TEMPO.CO, Denpasar - Kerangka manusia yang ditemukan pada Kamis, 14 April 2016, dan sempat menghebohkan warga Desa Banyupoh, Kecamatan Gerokgak, Kabupaten Buleleng, Bali, diduga berasal dari era sebelum Hindu masuk ke Bali. Tim dari Balai Arkeologi Denpasar sampai pada spekulasi tersebut setelah melakukan tinjauan awal pada Senin, 18 April 2016.

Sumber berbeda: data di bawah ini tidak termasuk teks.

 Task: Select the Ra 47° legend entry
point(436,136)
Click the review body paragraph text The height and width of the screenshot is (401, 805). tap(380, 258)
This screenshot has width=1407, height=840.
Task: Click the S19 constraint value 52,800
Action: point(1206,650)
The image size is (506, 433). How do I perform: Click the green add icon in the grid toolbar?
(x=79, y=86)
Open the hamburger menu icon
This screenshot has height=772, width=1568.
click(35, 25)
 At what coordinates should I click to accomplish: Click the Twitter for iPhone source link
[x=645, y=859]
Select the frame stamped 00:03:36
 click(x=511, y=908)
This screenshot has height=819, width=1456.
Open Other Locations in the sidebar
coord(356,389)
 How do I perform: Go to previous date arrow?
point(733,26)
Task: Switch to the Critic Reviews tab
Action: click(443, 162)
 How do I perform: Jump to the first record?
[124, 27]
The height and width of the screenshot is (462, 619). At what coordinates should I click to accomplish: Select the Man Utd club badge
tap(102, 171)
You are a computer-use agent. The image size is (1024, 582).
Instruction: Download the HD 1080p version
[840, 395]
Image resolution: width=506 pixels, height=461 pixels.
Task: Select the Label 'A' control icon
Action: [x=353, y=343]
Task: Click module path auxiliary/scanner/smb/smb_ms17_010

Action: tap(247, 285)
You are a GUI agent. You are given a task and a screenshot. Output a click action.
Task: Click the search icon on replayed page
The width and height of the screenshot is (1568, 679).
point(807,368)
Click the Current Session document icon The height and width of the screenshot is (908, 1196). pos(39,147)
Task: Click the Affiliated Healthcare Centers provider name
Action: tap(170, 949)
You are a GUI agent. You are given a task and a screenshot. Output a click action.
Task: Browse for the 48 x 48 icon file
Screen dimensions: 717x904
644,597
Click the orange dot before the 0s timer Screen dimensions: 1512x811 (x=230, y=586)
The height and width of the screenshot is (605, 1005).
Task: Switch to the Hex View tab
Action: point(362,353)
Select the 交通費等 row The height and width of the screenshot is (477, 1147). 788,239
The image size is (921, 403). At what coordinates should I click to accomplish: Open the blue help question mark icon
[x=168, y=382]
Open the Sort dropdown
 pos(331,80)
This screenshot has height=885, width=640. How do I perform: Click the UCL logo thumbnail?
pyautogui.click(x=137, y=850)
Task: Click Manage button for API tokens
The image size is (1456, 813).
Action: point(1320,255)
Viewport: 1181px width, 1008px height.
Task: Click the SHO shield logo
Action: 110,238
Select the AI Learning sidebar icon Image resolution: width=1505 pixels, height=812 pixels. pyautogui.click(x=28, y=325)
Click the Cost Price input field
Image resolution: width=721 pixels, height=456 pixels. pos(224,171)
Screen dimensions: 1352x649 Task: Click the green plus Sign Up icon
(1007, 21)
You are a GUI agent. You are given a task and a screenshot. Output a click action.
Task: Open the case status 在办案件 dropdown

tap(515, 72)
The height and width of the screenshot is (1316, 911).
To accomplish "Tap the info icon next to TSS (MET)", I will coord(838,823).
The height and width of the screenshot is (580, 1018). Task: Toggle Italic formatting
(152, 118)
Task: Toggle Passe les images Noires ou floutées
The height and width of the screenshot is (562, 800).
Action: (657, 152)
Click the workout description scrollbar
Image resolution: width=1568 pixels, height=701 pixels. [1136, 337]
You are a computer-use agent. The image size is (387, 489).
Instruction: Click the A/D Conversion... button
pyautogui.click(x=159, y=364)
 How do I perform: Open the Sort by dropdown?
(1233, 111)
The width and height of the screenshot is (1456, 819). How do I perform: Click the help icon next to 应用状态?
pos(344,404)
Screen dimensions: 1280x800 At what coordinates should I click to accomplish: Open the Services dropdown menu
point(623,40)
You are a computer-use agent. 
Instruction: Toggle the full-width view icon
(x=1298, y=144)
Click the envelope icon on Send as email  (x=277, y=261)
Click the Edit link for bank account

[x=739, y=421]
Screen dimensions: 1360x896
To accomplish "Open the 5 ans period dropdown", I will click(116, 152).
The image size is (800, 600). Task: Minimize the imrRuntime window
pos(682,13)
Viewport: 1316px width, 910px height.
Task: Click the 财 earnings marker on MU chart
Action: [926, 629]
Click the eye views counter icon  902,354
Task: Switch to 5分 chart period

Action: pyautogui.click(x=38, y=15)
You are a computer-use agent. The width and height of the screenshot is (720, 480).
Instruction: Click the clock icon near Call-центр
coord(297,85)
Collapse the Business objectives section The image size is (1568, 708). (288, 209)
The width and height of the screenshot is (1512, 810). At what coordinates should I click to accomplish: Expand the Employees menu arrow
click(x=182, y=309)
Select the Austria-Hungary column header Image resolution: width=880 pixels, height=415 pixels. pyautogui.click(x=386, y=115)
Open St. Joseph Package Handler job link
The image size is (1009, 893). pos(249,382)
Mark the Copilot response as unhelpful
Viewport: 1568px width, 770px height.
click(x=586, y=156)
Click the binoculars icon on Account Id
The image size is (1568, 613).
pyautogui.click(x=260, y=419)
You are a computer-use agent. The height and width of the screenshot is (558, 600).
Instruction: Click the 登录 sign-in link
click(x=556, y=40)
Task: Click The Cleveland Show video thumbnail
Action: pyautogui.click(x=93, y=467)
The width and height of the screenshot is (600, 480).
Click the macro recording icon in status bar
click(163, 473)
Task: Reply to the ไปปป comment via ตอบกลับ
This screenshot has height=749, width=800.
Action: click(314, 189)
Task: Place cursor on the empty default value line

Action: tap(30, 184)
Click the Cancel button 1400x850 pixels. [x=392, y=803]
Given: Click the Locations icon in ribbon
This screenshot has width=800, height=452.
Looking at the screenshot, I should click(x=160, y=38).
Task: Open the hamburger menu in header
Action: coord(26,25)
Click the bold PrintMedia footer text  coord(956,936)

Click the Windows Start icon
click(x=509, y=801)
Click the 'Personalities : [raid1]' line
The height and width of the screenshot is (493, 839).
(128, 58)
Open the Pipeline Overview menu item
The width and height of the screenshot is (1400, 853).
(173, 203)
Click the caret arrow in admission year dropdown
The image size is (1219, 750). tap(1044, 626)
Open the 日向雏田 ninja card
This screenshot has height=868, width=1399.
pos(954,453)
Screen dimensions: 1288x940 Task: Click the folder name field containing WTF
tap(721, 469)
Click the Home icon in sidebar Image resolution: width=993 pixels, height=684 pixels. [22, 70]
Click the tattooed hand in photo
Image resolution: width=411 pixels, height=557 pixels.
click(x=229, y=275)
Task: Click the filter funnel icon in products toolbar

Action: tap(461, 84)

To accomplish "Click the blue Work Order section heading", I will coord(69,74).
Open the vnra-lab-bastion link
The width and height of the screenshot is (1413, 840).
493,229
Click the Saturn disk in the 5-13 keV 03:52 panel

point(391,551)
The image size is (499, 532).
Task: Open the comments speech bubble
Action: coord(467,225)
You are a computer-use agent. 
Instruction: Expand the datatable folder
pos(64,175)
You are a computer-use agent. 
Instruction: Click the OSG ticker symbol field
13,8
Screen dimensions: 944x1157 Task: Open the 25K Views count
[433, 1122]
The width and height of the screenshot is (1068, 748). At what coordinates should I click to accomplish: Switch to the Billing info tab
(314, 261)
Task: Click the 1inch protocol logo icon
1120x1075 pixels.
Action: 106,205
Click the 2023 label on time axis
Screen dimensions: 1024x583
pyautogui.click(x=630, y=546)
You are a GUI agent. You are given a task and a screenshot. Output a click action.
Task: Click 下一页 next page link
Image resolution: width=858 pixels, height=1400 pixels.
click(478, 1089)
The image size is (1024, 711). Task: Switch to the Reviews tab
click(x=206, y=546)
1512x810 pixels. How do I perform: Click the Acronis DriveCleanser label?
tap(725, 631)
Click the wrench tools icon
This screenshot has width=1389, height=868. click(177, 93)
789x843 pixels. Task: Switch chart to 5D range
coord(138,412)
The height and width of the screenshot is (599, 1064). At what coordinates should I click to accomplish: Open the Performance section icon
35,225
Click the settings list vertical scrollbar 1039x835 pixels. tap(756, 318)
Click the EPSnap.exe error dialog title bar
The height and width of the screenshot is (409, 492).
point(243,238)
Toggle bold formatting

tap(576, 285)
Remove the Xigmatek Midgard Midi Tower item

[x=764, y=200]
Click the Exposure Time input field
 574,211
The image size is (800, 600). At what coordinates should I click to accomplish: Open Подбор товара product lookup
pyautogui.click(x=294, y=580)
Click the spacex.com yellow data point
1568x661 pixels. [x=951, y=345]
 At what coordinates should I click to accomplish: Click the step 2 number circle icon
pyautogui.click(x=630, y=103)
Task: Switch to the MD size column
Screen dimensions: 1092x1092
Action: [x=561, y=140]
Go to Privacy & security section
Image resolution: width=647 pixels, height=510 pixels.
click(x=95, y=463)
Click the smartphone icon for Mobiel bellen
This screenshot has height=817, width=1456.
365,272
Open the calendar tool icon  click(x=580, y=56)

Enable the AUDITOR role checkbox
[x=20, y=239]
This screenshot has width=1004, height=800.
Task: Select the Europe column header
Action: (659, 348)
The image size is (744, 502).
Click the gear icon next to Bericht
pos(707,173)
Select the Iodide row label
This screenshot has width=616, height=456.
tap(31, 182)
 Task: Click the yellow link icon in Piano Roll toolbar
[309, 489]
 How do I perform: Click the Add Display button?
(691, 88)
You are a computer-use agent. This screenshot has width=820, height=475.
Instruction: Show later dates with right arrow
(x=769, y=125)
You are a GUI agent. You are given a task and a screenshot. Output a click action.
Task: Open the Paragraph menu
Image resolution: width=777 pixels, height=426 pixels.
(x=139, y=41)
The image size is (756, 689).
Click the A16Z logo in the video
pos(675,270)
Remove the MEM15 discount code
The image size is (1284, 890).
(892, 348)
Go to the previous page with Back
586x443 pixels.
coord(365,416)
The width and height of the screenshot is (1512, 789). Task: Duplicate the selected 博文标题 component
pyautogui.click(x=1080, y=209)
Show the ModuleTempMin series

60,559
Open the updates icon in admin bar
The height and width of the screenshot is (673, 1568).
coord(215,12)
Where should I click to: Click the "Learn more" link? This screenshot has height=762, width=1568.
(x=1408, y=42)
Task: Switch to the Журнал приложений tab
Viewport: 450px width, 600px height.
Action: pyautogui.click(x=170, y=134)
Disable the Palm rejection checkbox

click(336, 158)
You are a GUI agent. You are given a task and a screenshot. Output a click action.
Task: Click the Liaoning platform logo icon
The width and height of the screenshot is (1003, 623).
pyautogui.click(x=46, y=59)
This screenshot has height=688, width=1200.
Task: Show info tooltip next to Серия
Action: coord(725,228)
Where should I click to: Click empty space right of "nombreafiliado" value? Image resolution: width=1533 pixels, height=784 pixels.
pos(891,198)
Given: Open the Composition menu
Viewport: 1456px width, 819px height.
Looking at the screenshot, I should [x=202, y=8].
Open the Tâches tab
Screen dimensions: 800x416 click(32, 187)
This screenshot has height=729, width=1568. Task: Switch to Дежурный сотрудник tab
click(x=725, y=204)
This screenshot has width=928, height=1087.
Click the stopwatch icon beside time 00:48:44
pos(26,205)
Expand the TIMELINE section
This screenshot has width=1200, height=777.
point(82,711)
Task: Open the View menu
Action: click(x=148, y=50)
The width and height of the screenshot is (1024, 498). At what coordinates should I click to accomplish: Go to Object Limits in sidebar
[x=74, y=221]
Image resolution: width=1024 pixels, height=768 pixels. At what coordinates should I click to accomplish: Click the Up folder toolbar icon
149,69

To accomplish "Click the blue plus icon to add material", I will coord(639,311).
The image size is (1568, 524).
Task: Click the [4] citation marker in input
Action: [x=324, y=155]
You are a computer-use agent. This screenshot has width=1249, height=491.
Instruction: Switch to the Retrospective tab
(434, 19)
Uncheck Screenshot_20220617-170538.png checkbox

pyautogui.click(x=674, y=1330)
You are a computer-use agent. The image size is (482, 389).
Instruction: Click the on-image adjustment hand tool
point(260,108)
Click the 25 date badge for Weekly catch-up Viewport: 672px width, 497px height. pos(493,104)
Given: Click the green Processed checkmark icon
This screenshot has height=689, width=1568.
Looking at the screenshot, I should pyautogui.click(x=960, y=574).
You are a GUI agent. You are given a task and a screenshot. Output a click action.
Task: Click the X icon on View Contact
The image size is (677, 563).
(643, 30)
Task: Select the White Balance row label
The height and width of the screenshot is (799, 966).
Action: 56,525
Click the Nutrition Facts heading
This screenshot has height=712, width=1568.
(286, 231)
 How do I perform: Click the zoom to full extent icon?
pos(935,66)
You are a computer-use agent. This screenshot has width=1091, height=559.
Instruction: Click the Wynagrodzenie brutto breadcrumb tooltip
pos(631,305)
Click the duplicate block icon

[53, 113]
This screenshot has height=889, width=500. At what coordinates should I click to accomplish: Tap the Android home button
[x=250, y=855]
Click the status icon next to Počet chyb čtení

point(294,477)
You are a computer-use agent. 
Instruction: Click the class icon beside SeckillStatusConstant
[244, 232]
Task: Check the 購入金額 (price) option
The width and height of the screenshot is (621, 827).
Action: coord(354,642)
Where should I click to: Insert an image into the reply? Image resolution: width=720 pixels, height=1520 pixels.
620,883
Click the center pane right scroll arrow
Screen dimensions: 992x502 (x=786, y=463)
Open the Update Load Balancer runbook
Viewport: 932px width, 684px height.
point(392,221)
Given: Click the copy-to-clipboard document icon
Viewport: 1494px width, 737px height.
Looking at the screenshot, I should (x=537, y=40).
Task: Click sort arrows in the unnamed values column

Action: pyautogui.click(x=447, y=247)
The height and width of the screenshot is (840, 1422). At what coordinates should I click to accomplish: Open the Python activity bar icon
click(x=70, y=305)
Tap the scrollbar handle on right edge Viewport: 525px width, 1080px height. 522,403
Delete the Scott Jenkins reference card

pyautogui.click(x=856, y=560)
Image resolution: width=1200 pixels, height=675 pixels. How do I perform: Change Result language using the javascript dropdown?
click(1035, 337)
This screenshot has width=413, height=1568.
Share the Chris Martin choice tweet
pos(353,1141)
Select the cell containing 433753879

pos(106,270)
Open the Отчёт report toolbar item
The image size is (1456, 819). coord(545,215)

Sebelumnya, pihak kepolisian menduga kerangka tersebut merupakan korban pembantaian massal G30S 1965. "Tapi, setelah diperiksa kepolisian, ternyata bukan. Barulah tim kami terjun ke lokasi," kata Kepala Balai Arkeologi Denpasar I Gusti Made Suarbhawa saat dihubungi, Senin, 25 April 2016.
Menurut Suarbhawa, kerangka yang ditemukan adalah bagian rahang, lengan kanan atas, dan tengkorak yang sudah pecah. Selain kerangka, dia dan tim menemukan bekal kubur fragmen kreweng terajala (gerabah) dalam lapisan yang sama. "Kerangka dan gerabah saling berasosiasi," ujarnya.
Ketebalan gerabah kreweng terajala, Suarbhawa menjelaskan, cukup bervariasi. "Konteks kebudayaan kerangka ini diduga dari zaman perundagian, kira-kira tahun 275 sebelum Masehi," katanya. Artinya, itu terpaut 8 abad sebelum berdirinya kerajaan Hindu pertama di Pulau Dewata.
Pada masa sebelum Masehi, Suarbhawa bercerita, lokasi temuan merupakan jalur pelayaran internasional. Mengutip dari berbagai catatan sejarah, tidak sedikit manusia pada zaman tersebut yang bermukim di lokasi temuan kerangka. "Tidak tertutup kemungkinan lokasi temuan kerangka merupakan nekropolis (pemakaman) seperti di kawasan Gilimanuk atau pesisir Bali bagian barat," tuturnya.
Namun, hingga saat ini, Balai Arkeologi Denpasar masih menunggu keputusan dari masyarakat adat setempat untuk bisa menggali lokasi temuan kerangka. Musababnya, lokasi kerangka berada di dalam kawasan suci Pura Pulaki," ujarnya. "Yang terpenting, kerangka dijaga kepolisian dan prajuru desa setempat."